(Collected data)
::::

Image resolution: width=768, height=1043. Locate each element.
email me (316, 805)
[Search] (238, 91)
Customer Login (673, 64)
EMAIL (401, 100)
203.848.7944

::::

> **The task**:
Output all of the records exactly, with nothing omitted.

> **Result for this exercise**:
Image resolution: width=768, height=1043. Locate each element.
email me (316, 805)
[Search] (238, 91)
Customer Login (673, 64)
EMAIL (401, 100)
203.848.7944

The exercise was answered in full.